« Et si je recommençais tout à zéro ? » Voilà la question qui m’a taraudé l’esprit durant cet été, alors que je devais prendre une décision importante : rester ou partir vers de nouveaux horizons (encore) ? Non, je ne parle pas de Barcelone, puisque ce n’était qu’un interlude. Je parle plutôt de choisir entre le confort douloureux et la nouveauté libératrice.
Ces mots ne sont pas choisis pas hasard. Ils traduisent ainsi ce soulagement et cette fierté intérieurs, qui cohabitent en moi depuis quelques semaines maintenant. À vrai dire, j’avais tellement peur de regretter de partir pour les mauvaises raisons, de fuir par lâcheté. Mais finalement, est-ce moi le lâche dans cette histoire ? Parfois, je pense que oui ; parfois, je pense que non. La divergence et la culpabilité torturent encore mon cerveau :
« Jamais je n’aurais dû agir comme j’ai agi. »
« J’ai mérité ce qui m’arrivait, quelque part. »
« J’aimerais tellement leur dire ce que je pense… »
« Jamais je n’aurais pu m’épanouir là-bas. »
Ces phrases reviennent dans mon esprit, telles les paroles d’une chanson que je connaîtrais par cœur sans le vouloir (car je ne supporte pas de l’entendre). La colère continue de bouillir et menace d’exploser. Je constate malheureusement que, encore une fois, c’est la victime qu’on blâme et qui doit partir, pendant que ses bourreaux continuent de mener la danse. Ce sont les bourreaux qu’on met sur un piédestal et qu’on félicite pour être ce qu’ils sont. Ce sont eux qui blâment leur victime d’être ce qu’elle est, en cherchant à la faire culpabiliser. En continuant de la pointer du doigt, sans remettre en question leur propre attitude exécrable. Moi, en tant que victime, je souhaite à la fois réclamer justice et trouver la paix intérieure.
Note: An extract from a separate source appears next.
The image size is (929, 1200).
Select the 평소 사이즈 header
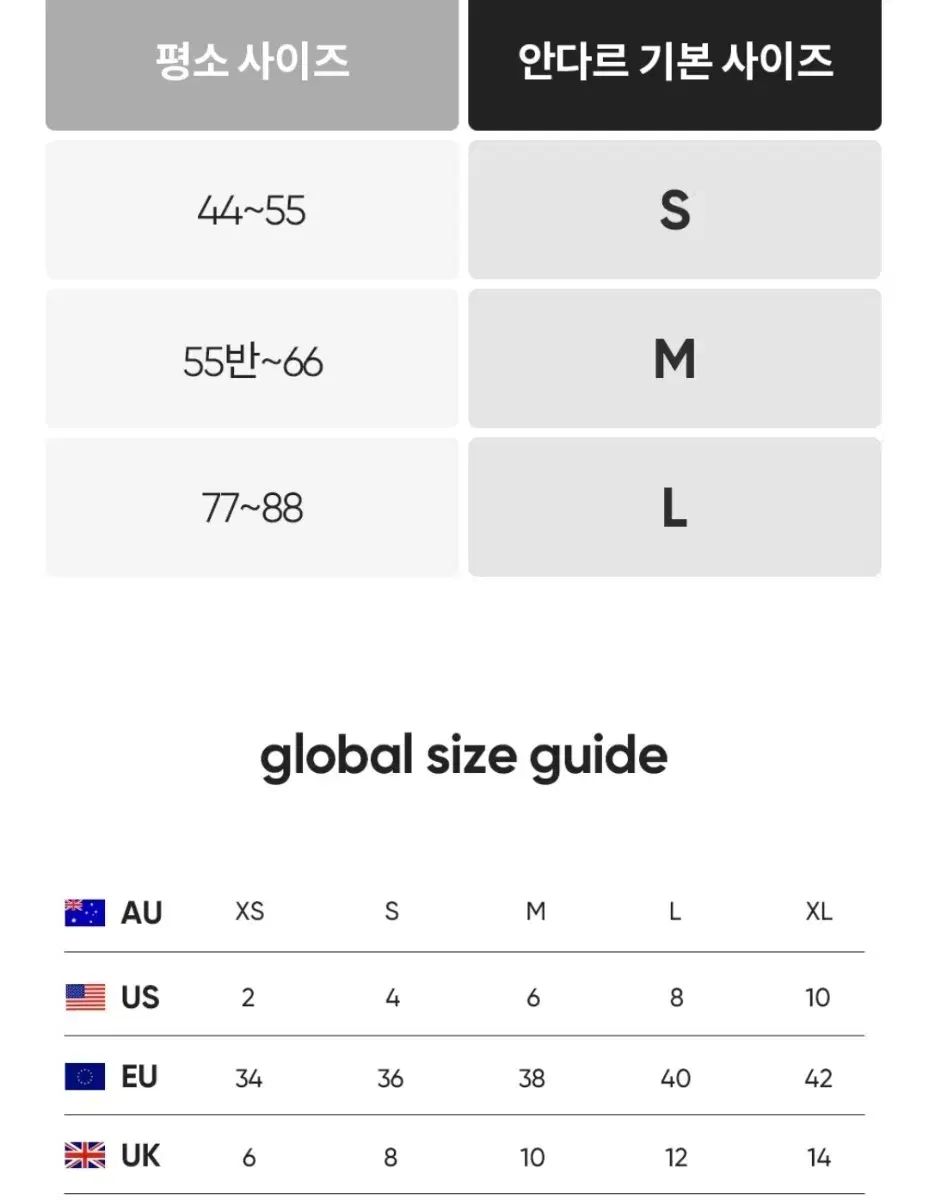click(x=252, y=62)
La vie est ironique, vous ne trouvez pas ? D’un côté, j’ai enfin tout ce que je désire professionnellement parlant (« Aide-toi et le ciel t’aidera ! », comme me répétait souvent mon père durant l’adolescence). De l’autre, je me suis amusé à abîmer la plupart de mes relations. Pendant longtemps, je me suis complu dans ce modèle qui opposait la peur à la confrontation. Puis, j’en ai eu marre de tout ça. J’ai eu envie d’autre chose et de renouveau. J’ai eu envie de sérénité.
Suis-je serein aujourd’hui ? Non. Comme je l’ai dit, la colère et la douleur sont toujours là. Le processus de deuil a été entamé, mais ne fait que commencer. Je m’exprime alors à travers les mots, souvent intimement. Je les écris, puis les déchire en mille morceaux et les jette à la poubelle. Je nomme ainsi symboliquement cette période douloureuse, l’accepte et la laisse derrière moi. Mais je n’oublie pas. Je n’oublierai jamais. Je ne veux pas oublier, et c’est bien ça le problème.
Voilà pourquoi je m’en suis allé pour découvrir un nouvel ailleurs. J’ai sans doute laissé derrière moi de nombreuses possibilités, dont je n’aurai sans doute jamais connaissance. L’année dernière m’a beaucoup apporté, m’a appris tant de choses sur moi-même. Or, elle m’a aussi fait beaucoup souffrir. Je ne me voyais donc plus vivre dans l’angoisse permanente d’être jugé et moqué. Il a été dur pour moi d’écouter mon instinct, de laisser ma raison le compléter (même si je croyais que la raison était dans l’autre camp). Car quitter un endroit auquel je me suis accoutumé (malgré tout) voulait dire changer de nouveau de cadre de vie. Un pari audacieux pour moi, celui qui ne supportait pas l’instabilité et l’inconnu il y a un an.
À présent, j’écris et rends publique cette douleur pudique. Je ne veux plus en avoir honte, comme j’ai eu honte de moi ces derniers mois. Non, je n’insulterai pas publiquement ces personnes. Elles ne méritent pas ma violence. Elles l’ont cherchée et l’ont tâtée, après m’avoir souillé sans honte ni retenue. Certes, leurs voix résonnent encore dans ma tête, tels des vautours qui tourneraient inlassablement autour d’une proie affaiblie par la méchanceté permanente. Les serpents finissent toujours par s’entretuer, cependant.
Je dois leur dire adieu. Un mot que je vais devoir intégrer dans mon vocabulaire et l’utiliser à bon escient, envers les mauvaises personnes. Tandis que je garderai les bonnes personnes autour de moi.
Pour ce qui est de ma nouvelle aventure, je l’écris actuellement et compte bien en faire un chapitre heureux.